**Your objective**
Please copy out the entries word for word, starting with the line containing "This screenshot has height=1064, width=1148." and continuing through the final line of the entries.

**Records for this task**

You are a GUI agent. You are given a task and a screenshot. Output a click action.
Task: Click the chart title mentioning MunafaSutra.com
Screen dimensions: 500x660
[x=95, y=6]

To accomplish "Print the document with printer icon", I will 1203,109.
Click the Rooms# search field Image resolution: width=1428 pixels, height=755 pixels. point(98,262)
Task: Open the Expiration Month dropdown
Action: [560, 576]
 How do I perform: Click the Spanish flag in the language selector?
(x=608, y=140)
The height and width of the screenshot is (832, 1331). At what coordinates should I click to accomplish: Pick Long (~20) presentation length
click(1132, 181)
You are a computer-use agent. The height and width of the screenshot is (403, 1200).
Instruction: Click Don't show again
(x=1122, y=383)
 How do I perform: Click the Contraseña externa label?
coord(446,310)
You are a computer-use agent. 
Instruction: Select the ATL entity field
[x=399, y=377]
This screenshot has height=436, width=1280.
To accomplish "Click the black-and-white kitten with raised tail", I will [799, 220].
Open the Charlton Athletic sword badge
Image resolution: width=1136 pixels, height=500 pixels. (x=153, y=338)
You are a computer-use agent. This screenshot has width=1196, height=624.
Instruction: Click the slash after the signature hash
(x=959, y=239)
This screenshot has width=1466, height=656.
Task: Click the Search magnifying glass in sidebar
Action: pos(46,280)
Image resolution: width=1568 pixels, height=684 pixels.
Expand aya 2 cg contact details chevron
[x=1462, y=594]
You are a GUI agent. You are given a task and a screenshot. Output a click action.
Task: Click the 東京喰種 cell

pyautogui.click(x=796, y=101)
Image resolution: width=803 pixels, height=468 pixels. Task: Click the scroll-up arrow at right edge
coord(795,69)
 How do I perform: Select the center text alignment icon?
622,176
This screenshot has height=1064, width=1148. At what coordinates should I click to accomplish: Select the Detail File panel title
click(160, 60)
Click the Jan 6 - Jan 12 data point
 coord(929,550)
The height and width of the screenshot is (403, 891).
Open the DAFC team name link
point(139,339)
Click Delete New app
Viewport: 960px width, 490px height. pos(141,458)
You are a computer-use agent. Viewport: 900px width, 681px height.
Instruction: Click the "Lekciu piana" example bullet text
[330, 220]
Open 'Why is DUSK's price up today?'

**Response**
This screenshot has height=1064, width=1148. At what coordinates should I click to accomplish: Select the Detail File panel title
click(160, 60)
Click the Jan 6 - Jan 12 data point
 coord(929,550)
The height and width of the screenshot is (403, 891).
Open the DAFC team name link
point(139,339)
Click Delete New app
Viewport: 960px width, 490px height. pos(141,458)
You are a computer-use agent. Viewport: 900px width, 681px height.
Instruction: Click the "Lekciu piana" example bullet text
[330, 220]
Open 'Why is DUSK's price up today?'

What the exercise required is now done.